## Begin Selected text

CIA Director Michael Hayden came to the Council on Foreign Relations in New York on Friday afternoon to deliver remarks and to field some questions. It quickly became apparent that General Hayden has never been put through that SERE training program that the Air Force uses to prepare its pilots for hostile interrogation. He did a fine job trotting out his speaking points in his main presentation. But he collapsed into a flustered mass of contradictions as soon as he faced critical questioning. Indeed, check out the podcast that the Council has put up on its website, but go straight to the last 12 minutes of the hour-long appearance—that’s where Hayden faces the tough questions–and where the tires come off.
The essence of Hayden’s prepared remarks is simple: we at the CIA take the law seriously and obey the law. We also take Congressional oversight seriously and cooperate fully with Congressional oversight. The media, human rights groups and the public need to “back off” and “give us space” in which to do our work.
Hayden’s entire appearance boiled down to a pitch to be able to conduct his business in the shadows. Of course intelligence services need the shadows in which to operate. There’s nothing really surprising or extraordinary about that. And intelligence services both skate on the thin ice of the law and enter into the realm of the undeniably illegal. They regularly engage in conduct which violates the law of host countries in which they operate, for instance. Indeed, foreign espionage is outlawed just about everywhere—even as it gets a wink and nod among allies. It would be unimaginably naïve to suggest that an intelligence service operate everywhere within the strictest confines of the law.

## End Selected text

Written request. In the piece about Michael Hayden's appearance, which part of the Council's podcast does the writer recommend going straight to? You will not need the lines to answer this.

## Begin Listed entries

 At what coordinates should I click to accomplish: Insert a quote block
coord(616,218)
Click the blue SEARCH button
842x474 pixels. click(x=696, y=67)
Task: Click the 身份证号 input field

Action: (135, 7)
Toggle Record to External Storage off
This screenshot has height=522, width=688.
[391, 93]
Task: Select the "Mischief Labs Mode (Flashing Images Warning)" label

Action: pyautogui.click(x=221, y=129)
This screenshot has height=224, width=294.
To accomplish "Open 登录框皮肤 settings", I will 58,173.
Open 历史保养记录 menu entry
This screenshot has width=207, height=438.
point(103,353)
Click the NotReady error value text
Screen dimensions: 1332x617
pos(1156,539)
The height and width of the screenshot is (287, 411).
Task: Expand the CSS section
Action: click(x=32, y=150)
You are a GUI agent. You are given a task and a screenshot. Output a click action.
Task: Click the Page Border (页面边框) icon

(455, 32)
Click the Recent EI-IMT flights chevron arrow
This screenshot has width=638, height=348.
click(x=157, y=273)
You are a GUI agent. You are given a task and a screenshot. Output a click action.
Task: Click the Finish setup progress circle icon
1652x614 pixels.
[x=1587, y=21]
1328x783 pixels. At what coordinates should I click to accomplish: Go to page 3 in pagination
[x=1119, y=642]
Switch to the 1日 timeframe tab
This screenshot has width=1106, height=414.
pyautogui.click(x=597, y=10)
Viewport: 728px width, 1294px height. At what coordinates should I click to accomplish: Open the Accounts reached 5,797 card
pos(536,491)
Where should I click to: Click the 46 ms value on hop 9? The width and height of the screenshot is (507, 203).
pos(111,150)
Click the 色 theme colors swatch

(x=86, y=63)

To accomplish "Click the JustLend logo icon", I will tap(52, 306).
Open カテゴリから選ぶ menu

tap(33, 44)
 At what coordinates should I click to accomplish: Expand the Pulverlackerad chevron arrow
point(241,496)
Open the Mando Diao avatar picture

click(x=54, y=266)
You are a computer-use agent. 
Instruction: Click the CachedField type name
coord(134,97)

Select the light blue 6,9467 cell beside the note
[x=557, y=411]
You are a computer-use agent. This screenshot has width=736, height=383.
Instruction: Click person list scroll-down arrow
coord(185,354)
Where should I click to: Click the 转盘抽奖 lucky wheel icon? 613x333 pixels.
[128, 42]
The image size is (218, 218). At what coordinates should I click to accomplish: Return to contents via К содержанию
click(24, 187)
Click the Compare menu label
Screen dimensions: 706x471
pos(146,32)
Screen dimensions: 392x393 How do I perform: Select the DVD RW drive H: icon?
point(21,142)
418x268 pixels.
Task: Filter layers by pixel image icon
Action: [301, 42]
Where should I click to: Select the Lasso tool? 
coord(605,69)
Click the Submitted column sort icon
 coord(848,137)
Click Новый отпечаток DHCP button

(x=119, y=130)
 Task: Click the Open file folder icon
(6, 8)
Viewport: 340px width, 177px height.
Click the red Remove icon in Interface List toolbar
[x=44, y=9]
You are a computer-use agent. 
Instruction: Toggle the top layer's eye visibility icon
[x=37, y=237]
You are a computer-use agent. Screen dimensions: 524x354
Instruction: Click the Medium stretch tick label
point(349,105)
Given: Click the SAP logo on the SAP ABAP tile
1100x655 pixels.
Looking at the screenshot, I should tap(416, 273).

## End Listed entries

The response. The last 12 minutes of the hour-long appearance.